Section Length
1: Topic introduction 15 min
2: Hands-on and material exploration 40 min
3: Discussion and reflection activity 20 min
4: Wrap-up and next session 5 min
Workshop length 1:30 min

1: Topic introduction

  • Recap yesterday.
  • Intro to the docs.
  • Drawing examples to walk through together: download.
  • Variables and animation examples: download.

2: Hands-on and material exploration

  • Replicate your object in code.

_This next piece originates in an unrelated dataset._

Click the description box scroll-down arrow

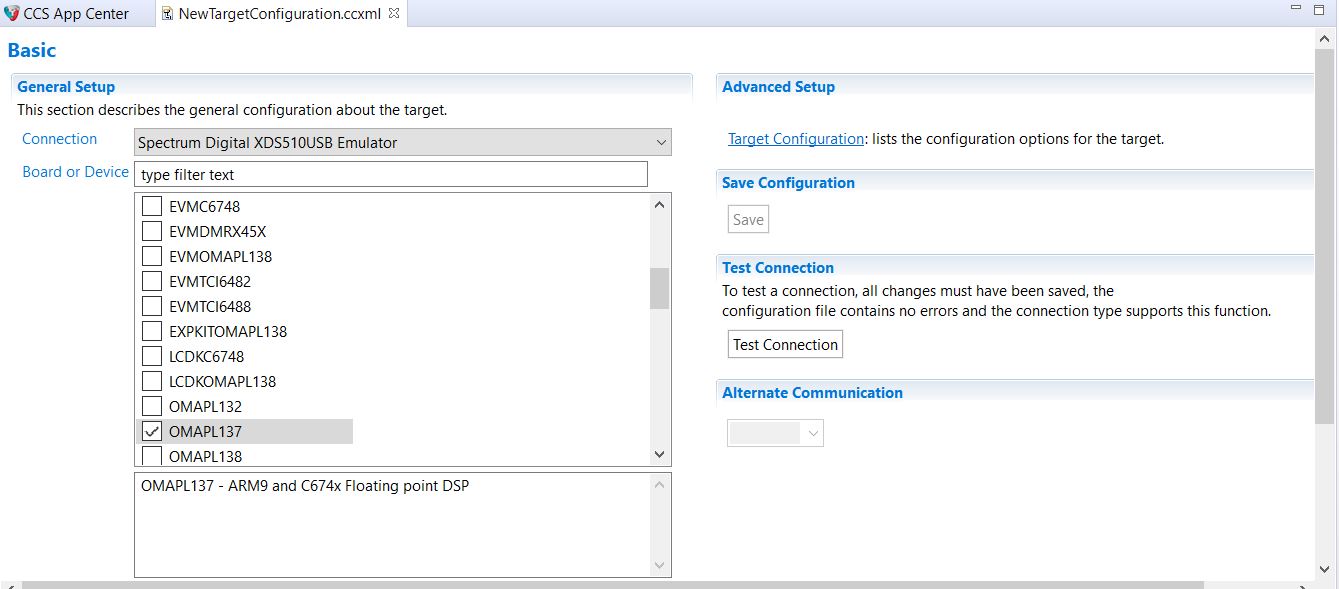(659, 566)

It can be as realistic or abstract as you prefer.
  • Can you add one element that is different every time you reload the sketch?
  • Can you add one element that changes when you move the mouse?

3: Discussion and reflection activity

Crit session 0

  • Share and discuss sketches.

Play and Games

  • Game designers create worlds and design temporary selves.
  • By setting the motivation and abilities of the players in the game, they create certain forms of agency.
  • Games offer distinctive aesthetic value: supporting the aesthetic experience of deciding and doing.
  • When we play games, our agency is fluid. We take on temporary ends and submerge ourselves in an alternate identity.
  • Games are a vessel for communication, writing and storing modes of agency: an archive.
  • By playing game, we familiarise ourselves with this archive and gain the capacity to change our own style of agency.
  • Games can function as critical, utopian tools, inspiring shifts in thinking and political orientation.
  • Games can blur the boundaries between the contingency of play and the irrevocable seriousness of “real life”.

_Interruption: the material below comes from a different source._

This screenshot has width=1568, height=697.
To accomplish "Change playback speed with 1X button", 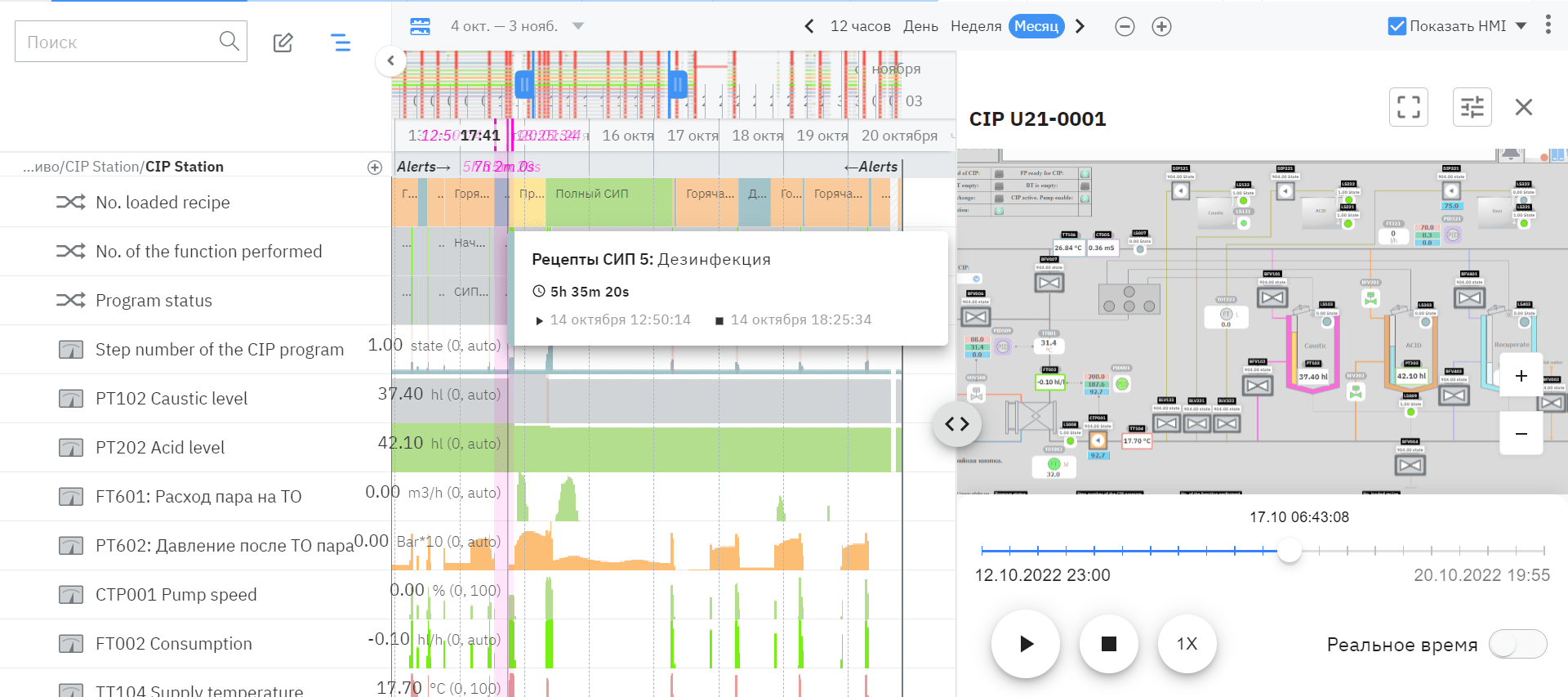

– Thi Nguyen, Games: Agency as Art

Brainstorm games

  • Come up with a simple single player game. Try to keep the mechanic and interaction as simple as possible to start out.
  • Using paper and pens, make a prototype or storyboard.
  • Mechanics
    • What is the goal? What does the player do?
    • How do you win or finish?
  • Details
    • How do you detect if the player is achieving the goal?
    • How do you communicate to the player how they are doing?
    • Are there different states? Playing mode/game over? Levels?
    • Does the game involve timing?
    • What are the smaller problems you need work through to tackle the bigger problem?

4: Wrap-up and next session

  • Tomorrow: looking at logic.

Homework

  • If you have time, think about adding an element of interaction to your sketch.